For Release: July 3, 2003
CFTC FILES FRAUD CHARGES AGAINST A NORTH CAROLINA FOREIGN CURRENCY TRADER AND HIS FIRM, WHO SOLICITED $1.2 MILLION FROM RETAIL INVESTORS
CFTC Alleges that Defendants James Darren Moore and JDM Investments Concealed Trading Losses of Almost $500,000 by Issuing False Account Statements to Customers
WASHINGTON, D.C. -- The U.S. Commodity Futures Trading Commission (CFTC) announced that a federal court in North Carolina issued a preliminary injunction against James Darren Moore, a resident of Fairview, North Carolina, and JDM Investments, an Asheville, North Carolina company, in a CFTC enforcement action charging the defendants with fraud. The consent order of preliminary injunction also enjoins the defendants from engaging in conduct that violates the federal commodities laws during the course of the litigation and prohibits the destruction of documents.
The order, issued on July 1, 2003, stems from a CFTC complaint, filed on June 19, 2003, alleging that, from April 2001 to the present, the defendants solicited customers to participate in a commodity pool to trade foreign currency (FOREX) futures contracts. According to the complaint, the defendants claimed to have accepted approximately $1.2 million from more than 50 customers, although, as the complaint further alleges, the defendants deposited only approximately $634,000 in a trading account. Starting in October 2001 and continuing until December 2002, it is alleged that the defendants sustained aggregate trading losses of almost $500,000 and that the defendants hid such losses from their customers by sending false account statements, which showed that the pool was trading profitably.

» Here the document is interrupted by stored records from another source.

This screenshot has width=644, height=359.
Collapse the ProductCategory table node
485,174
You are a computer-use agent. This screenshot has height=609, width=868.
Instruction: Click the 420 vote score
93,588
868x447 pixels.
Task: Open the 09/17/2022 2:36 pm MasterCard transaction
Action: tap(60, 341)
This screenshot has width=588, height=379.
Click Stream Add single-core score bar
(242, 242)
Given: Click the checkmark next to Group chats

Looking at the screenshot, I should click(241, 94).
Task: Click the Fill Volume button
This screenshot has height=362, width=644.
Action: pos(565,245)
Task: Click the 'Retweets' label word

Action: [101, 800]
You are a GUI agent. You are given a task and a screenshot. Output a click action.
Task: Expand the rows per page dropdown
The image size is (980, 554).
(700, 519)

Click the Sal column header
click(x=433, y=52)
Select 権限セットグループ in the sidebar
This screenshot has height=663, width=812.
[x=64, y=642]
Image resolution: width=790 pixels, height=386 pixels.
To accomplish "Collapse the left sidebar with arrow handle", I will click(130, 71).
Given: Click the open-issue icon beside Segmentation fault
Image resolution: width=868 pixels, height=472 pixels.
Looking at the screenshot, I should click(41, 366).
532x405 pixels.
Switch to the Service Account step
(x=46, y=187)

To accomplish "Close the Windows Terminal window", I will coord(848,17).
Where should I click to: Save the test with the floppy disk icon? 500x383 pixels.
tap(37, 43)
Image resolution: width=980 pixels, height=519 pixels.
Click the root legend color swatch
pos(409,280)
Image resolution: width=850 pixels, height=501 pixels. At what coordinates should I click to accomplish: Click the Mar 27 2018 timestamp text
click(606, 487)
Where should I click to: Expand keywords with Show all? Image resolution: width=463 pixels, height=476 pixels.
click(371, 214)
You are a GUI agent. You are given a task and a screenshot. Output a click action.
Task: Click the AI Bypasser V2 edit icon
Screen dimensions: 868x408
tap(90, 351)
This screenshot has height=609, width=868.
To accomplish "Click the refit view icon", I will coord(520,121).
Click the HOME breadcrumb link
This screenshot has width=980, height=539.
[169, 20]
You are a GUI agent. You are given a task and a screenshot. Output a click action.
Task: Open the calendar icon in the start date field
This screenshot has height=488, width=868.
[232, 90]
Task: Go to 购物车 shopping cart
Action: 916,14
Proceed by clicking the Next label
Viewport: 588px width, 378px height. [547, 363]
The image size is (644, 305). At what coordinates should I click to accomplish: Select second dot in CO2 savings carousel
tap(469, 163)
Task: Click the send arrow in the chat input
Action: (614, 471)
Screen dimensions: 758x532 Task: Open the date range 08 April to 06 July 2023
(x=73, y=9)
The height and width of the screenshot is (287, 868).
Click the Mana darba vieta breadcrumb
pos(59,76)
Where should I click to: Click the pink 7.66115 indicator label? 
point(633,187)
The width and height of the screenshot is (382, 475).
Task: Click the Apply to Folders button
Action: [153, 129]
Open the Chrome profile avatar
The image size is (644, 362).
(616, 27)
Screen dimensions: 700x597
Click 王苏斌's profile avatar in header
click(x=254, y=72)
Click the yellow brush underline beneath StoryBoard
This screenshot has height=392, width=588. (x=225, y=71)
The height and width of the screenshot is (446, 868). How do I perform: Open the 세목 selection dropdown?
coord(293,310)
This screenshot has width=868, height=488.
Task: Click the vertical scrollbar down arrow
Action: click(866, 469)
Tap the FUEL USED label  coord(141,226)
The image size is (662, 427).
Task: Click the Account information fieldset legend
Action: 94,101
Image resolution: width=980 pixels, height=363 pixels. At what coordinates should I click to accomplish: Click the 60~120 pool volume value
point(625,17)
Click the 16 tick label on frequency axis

The complaint also alleges that defendants returned funds to some investors, which were falsely represented to be trading “profits.” In fact, the complaint alleges, the defendants disbursed the purported profits to certain customers in another effort to conceal from investors their substantial trading losses and to further their fraud. As a result of defendants’ repeated misrepresentations, existing customers invested additional funds and new customers were enticed to invest in the pool, the complaint charges.
In its continuing litigation in the United States District Court for the Western District of North Carolina, the CFTC is seeking a permanent injunction against each defendant, the repayment of ill-gotten funds to defrauded customers, the restoration of all ill gotten gains, and an award of civil monetary penalties.
The following CFTC Division of Enforcement staff members are responsible for this case: Gretchen L. Lowe, Rick Glaser, and Lenora Kay Majors-Guy.
A copy of the CFTC complaint and restraining order may be obtained at www.cftc.gov.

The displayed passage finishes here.